Mientras tanto, el único sector de la economía que mantiene su dinamismo es el vinculado a la producción agropecuaria, esperanza para la generación de los dólares que el Gobierno necesita para continuar en esta incertidumbre.

Pareciera entonces que el año que comienza resultará enormemente dificultoso, con el agravante de que continuará afectando sobre todo a los más vulnerables. Las elecciones de medio término tampoco parecen presentar una solución: la oposición no despierta suficiente motivación para la acción ni presenta un liderazgo claro. La coalición gobernante, en su condicionamiento interno, no parece dispuesta a moderarse para intentar mover el cuadrante hacia un lugar que permita una mínima construcción. Finalmente, la agenda judicial se mantendrá y continuará condicionando toda la política.

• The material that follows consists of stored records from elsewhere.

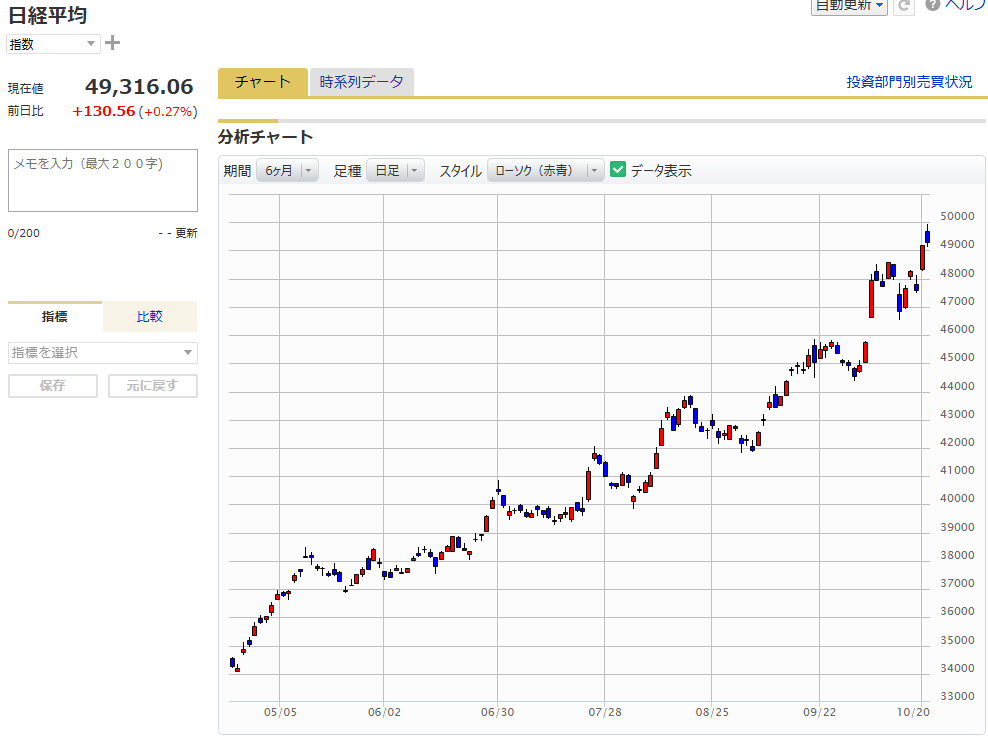Open the 足種 日足 dropdown
Viewport: 988px width, 737px height.
(x=395, y=171)
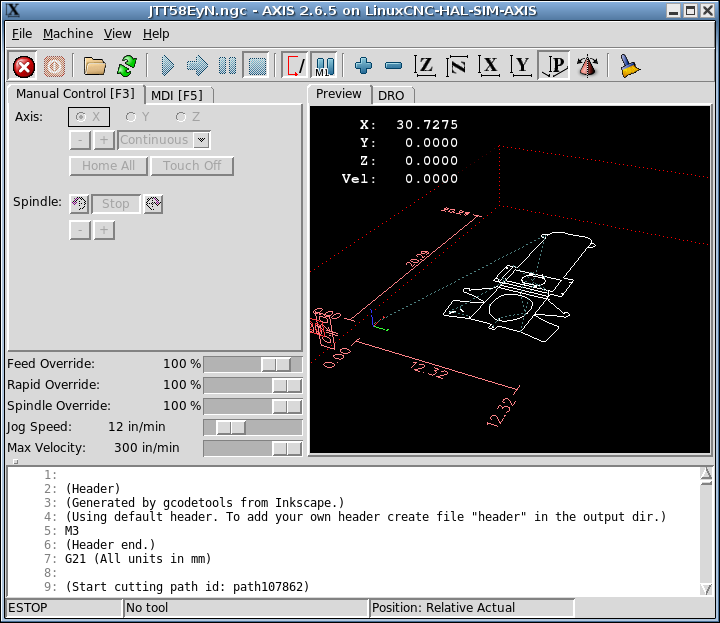The width and height of the screenshot is (720, 623).
Task: Switch to the Z top view icon
Action: [x=425, y=66]
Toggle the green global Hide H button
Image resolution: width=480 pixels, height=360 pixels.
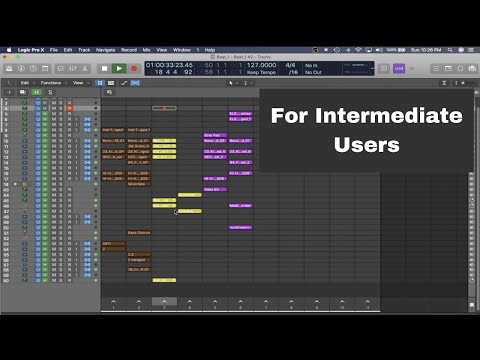point(37,92)
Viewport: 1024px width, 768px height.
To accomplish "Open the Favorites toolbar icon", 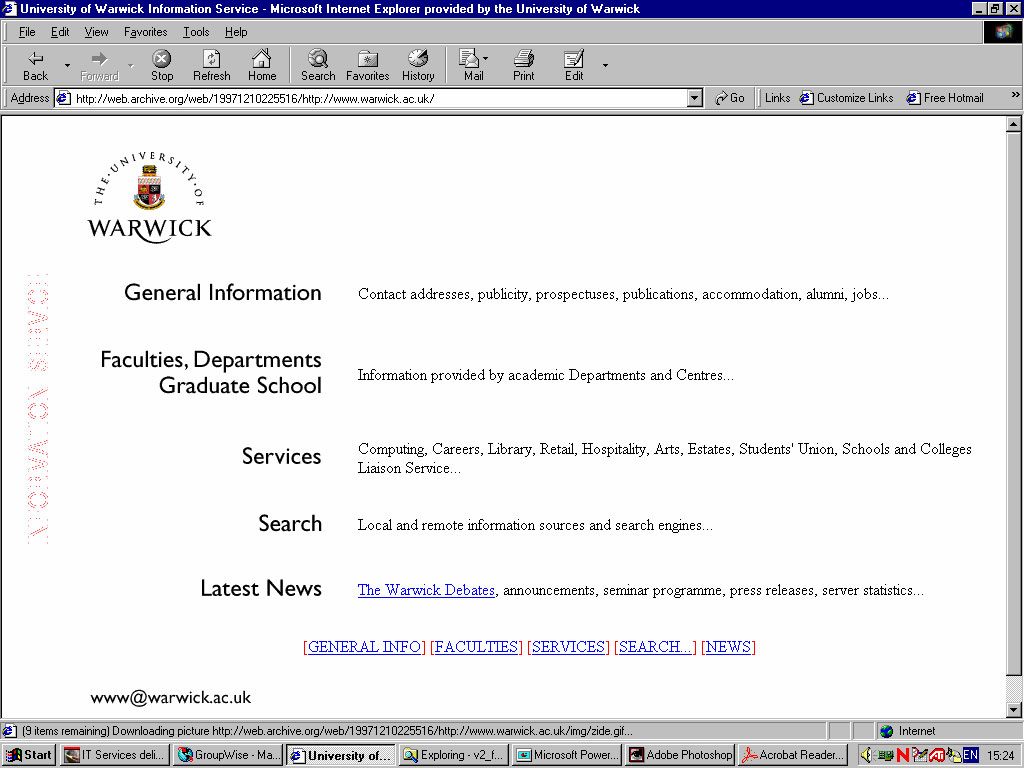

¿Cómo destrabar esta situación de enorme complejidad? La pregunta es abrumadora. Un atisbo de respuesta supone que las instituciones, la Constitución y los partidos políticos actúen como el entramado virtuoso para avanzar en lo que Pablo Gerchunoff llama un “acuerdo de paz”, en el que la Argentina pueda construir las bases de un desarrollo sostenido, aprendiendo de sus fracasos y cediendo a la permanente disputa sectorial. La política, los sindicatos, la sociedad civil y el sector privado deberán alumbrar liderazgos lo suficientemente potentes para comenzar a desatar los nudos de nuestro futuro.